A caminho do Hospital dos Capuchos, regressamos ao Campo dos Mártires da Pátria, e aí a atenção desvia-se para o antigo Palácio do Patriarcado, datado de 1730, da autoria do arquiteto João Frederico Ludovice, mais conhecido pelo projeto do Convento Nacional de Mafra em parceria com o arquiteto Mateus Vicente de Oliveira. Contornando este edifício, entra-se na Alameda Santo António dos Capuchos, onde se localiza o Palácio Centeno mandado construir para as damas de companhia de D. Catarina de Bragança, Rainha de Inglaterra e mulher de Carlos II. Do lado oposto da alameda ergue-se o Palácio da Bemposta, antiga residência real que é hoje a Academia Militar. Reza a tradição que existia um túnel a ligar os dois palácios, acreditando-se que mais do que uma lenda romântica, é uma realidade muito provável.

Chegados ao Hospital de Santo António dos Capuchos, ficamos a saber que se tratava de um antigo Convento inaugurado em 1579 e entregue aos Padres Recoletos da Custódia de Santo António. O edifício principal do hospital resulta de várias transformações que o convento sofreu. Em 1836, na sequência da expulsão das ordens religiosas, a rainha D. Maria II fundou nas suas instalações o Asilo de Mendicidade de Lisboa. O hospital foi oficialmente criado em 1928 e, no seu interior, encontra-se um riquíssimo património azulejar e um dos mais antigos relógios de sol existentes em Portugal. Nos dias que correm detém valências únicas em áreas como a dermatologia, gastrenterologia, hematologia, neurologia e oncologia.

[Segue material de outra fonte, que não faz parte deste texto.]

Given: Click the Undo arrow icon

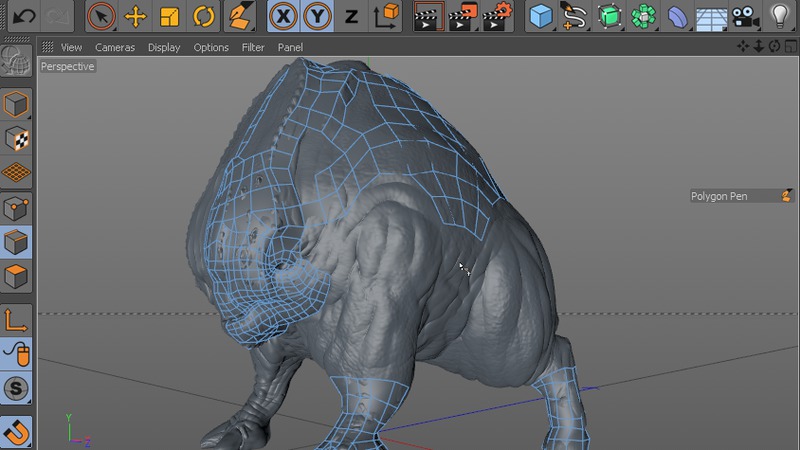Looking at the screenshot, I should [25, 16].
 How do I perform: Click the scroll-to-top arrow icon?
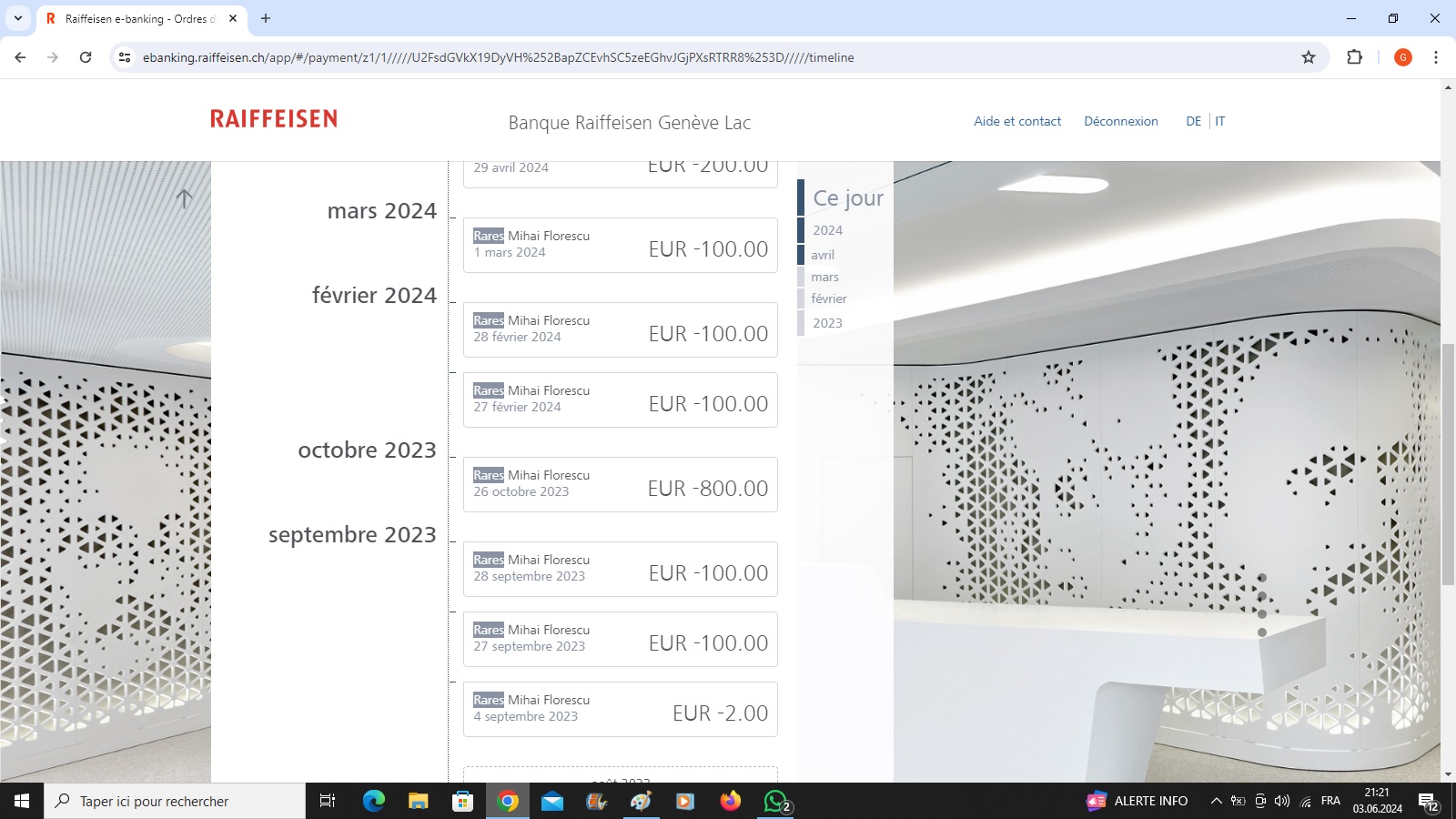pyautogui.click(x=184, y=198)
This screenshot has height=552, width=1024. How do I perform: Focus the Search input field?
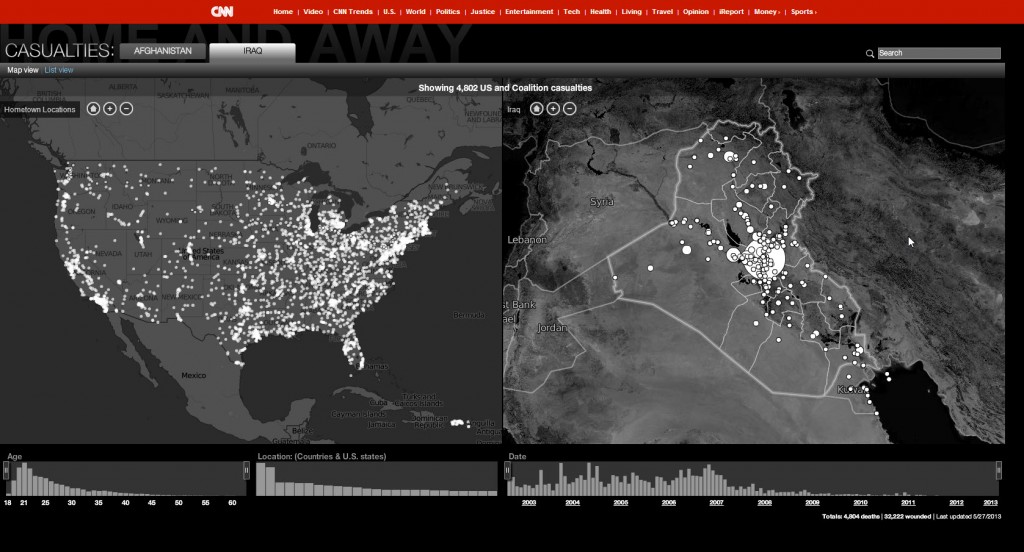pos(939,53)
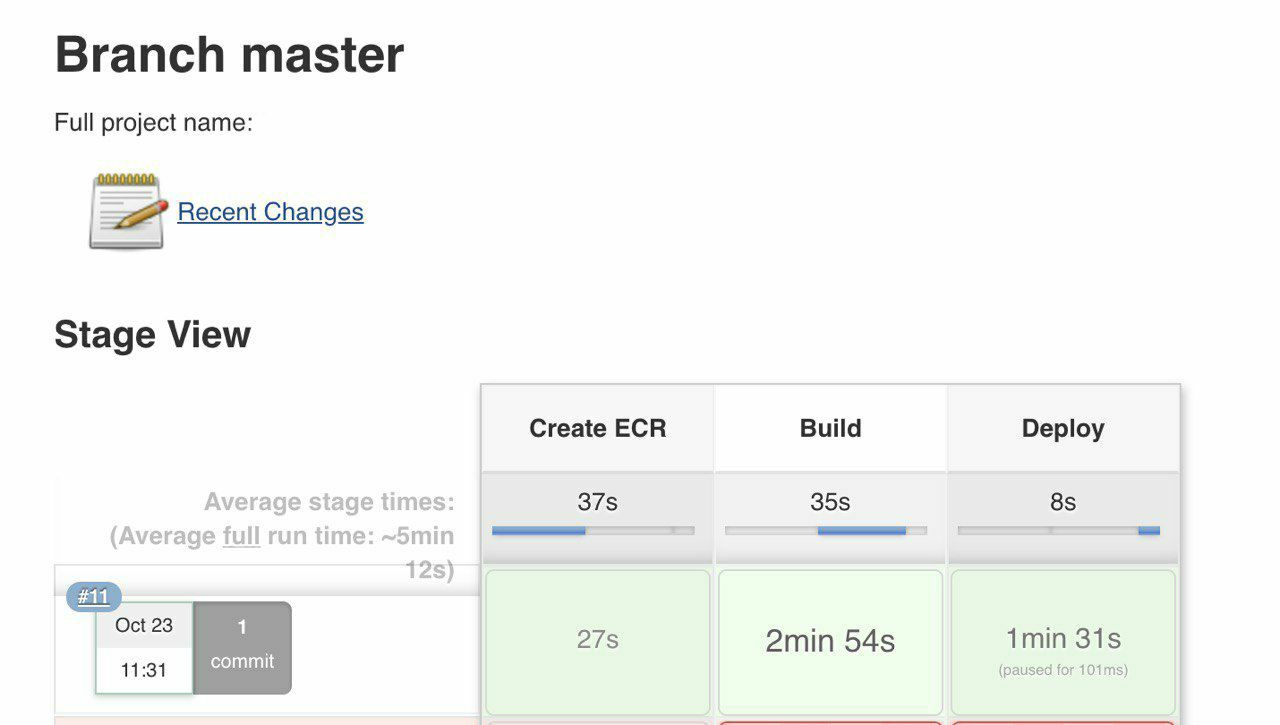
Task: Click the Build average time bar
Action: pos(826,531)
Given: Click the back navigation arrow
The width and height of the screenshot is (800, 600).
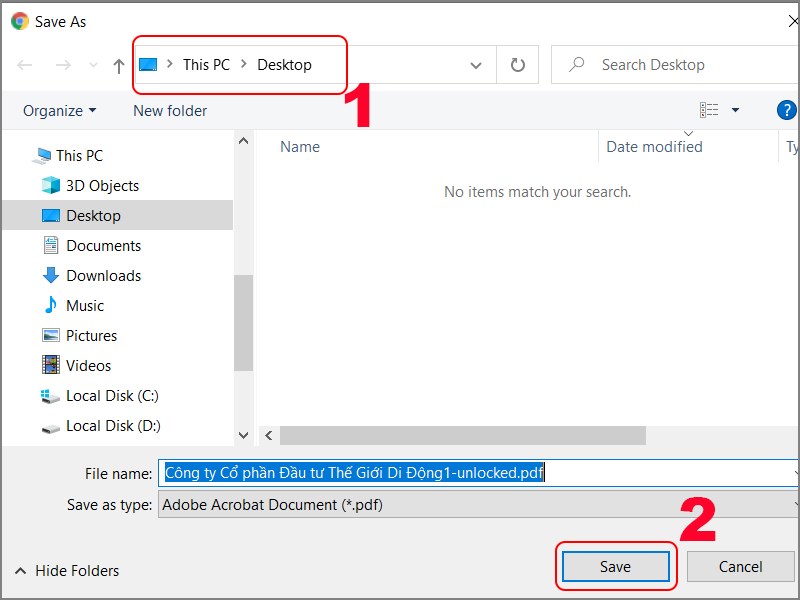Looking at the screenshot, I should click(24, 64).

Rua do Passadiço – Instituto de Oftalmologia Dr. Gama Pinto

Da Rua Santo António dos Capuchos entramos na Rua do Passadiço. É uma zona antiga, conforme atestam os vestígios arqueológicos da época romana descobertos no nº 26 no decurso de obra. O ponto de paragem é, aqui, o Instituto de Oftalmologia Dr. Gama Pinto, único instituto oftalmológico público do país. O médico que lhe dá o nome e que foi também o seu fundador em 1889, Caetano António da Gama Pinto, nasceu em Goa. Formou-se na Escola Médico-Cirúrgica do Porto, em 1878, e estagiou em Paris, Alemanha e Viena de Áustria. O Instituto é ainda hoje um símbolo de serviço público exemplar, destacando-se pela investigação científica e inovação.

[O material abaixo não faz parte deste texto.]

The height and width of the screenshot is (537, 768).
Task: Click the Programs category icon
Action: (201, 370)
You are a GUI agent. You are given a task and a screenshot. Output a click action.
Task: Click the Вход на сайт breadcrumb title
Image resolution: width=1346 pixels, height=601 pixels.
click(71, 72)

Rua de Santa Marta – Hospital de Santa Marta

Descendo pela Travessa de Santa Marta deparamos com um muro alto que pertencia ao Convento de Santa Marta. O asilo de Santa Marta foi criado em 1569, no reinado de D. Sebastião, para acolher e tratar as órfãs dos serviçais reais vitimados pela peste, a mesma que matou Luís de Camões. Em 1583, o arcebispo de Lisboa autorizou a instituição de um convento de religiosas clarissas de 2ª regra (urbanistas), sob a invocação de Santa Marta. Em 1890, foi destinado ao serviço da saúde, sob o nome de Hospício dos Clérigos, especializando-se mais tarde em doenças venéreas. Na primeira década do século XX, foi-lhe atribuída a função de Escola Médico Cirúrgica de Lisboa, assumindo um importante papel no ensino da Medicina. Manteve esta função até 1953, data em que a clínica universitária foi transferida para o recém-criado Hospital de Santa Maria. O médico Machado Macedo deu ao hospital a inovação que o diferenciou na área cardiovascular, sendo atualmente um dos principais centros de diagnóstico e tratamento das doenças cardiovasculares a nível nacional.

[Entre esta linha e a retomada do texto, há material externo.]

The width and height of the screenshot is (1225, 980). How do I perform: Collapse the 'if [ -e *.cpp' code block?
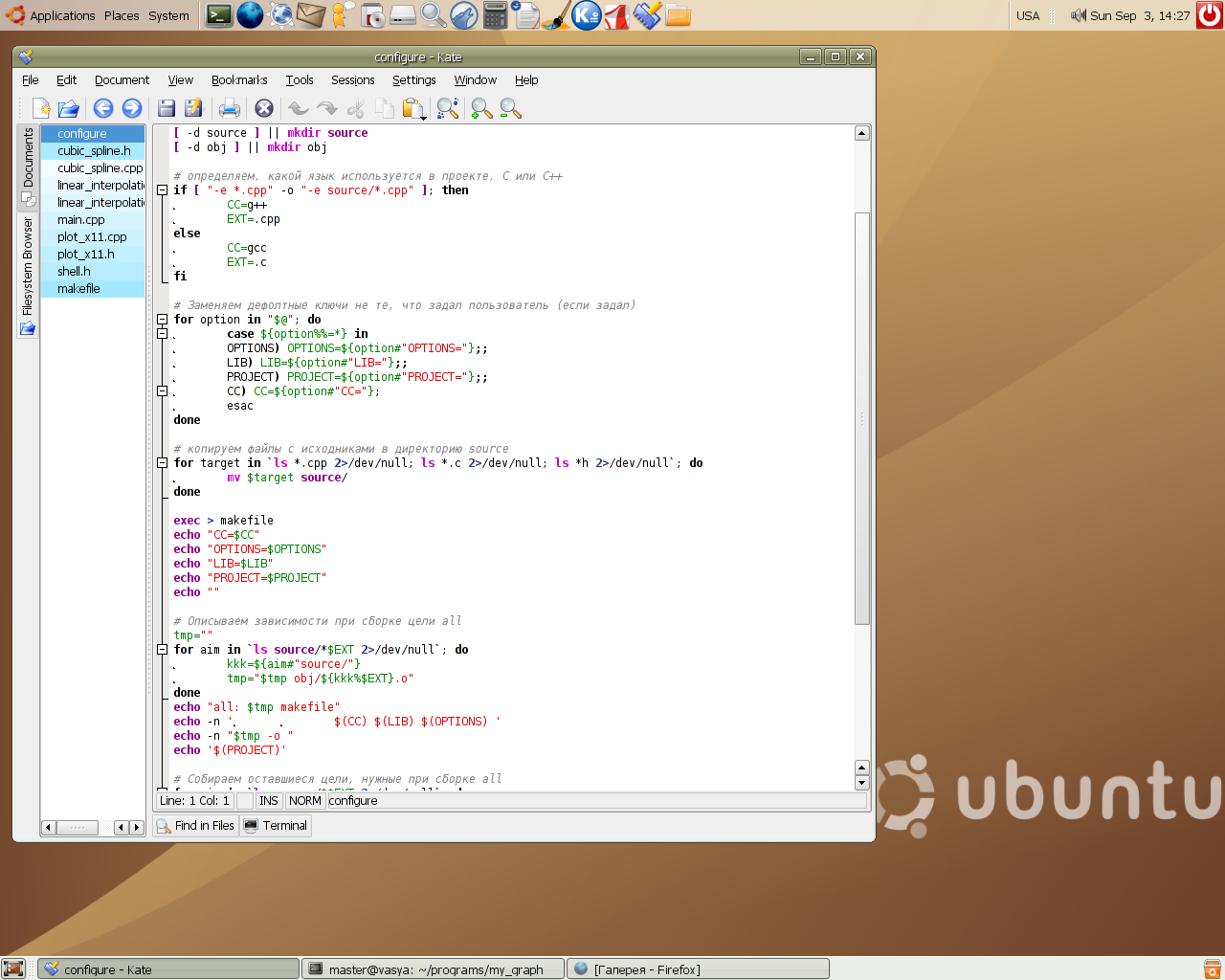163,190
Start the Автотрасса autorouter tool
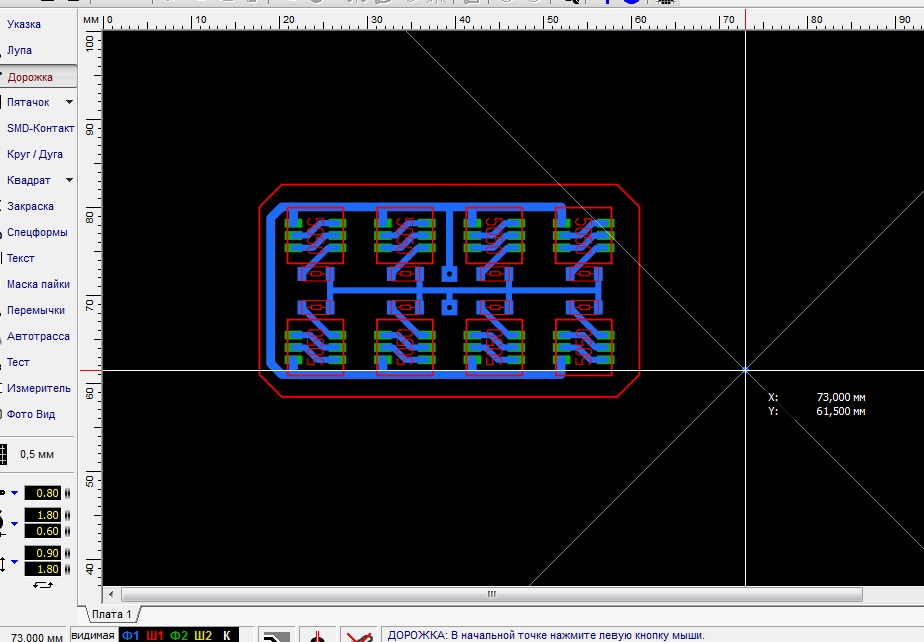Image resolution: width=924 pixels, height=642 pixels. tap(38, 336)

Rua de Santa Marta – Universidade Autónoma de Lisboa

 

Na Rua de Santa Marta, passamos pelo Instituto Cervantes, local onde em tempos esteve a Igreja do Sagrado Coração de Jesus. Descobrimos também que a Igreja pertencente ao Hospital de Santa Marta esteve ligada ao antigo Palácio dos Condes de Redondo (século XVII), atualmente a Universidade Autónoma de Lisboa. Este pormenor foi do agrado da Rainha D. Catarina de Inglaterra – a que introduziu o chá das cinco naquele país – que no seu regresso a Portugal depois de enviuvar, aqui se instalou antes de se mudar para o Paço da Rainha (Palácio da Bemposta). A ligação entre os edifícios permitia à Rainha uma entrada para a tribuna de onde podia assistir à missa. Em meados do século XX o palácio pertencia à condessa de Arnoso, e chegou a albergar instituições de assistência social, duas escolas primárias e vários estabelecimentos comerciais. Nos anos de 1980, instala-se no local a Universidade Autónoma de Lisboa.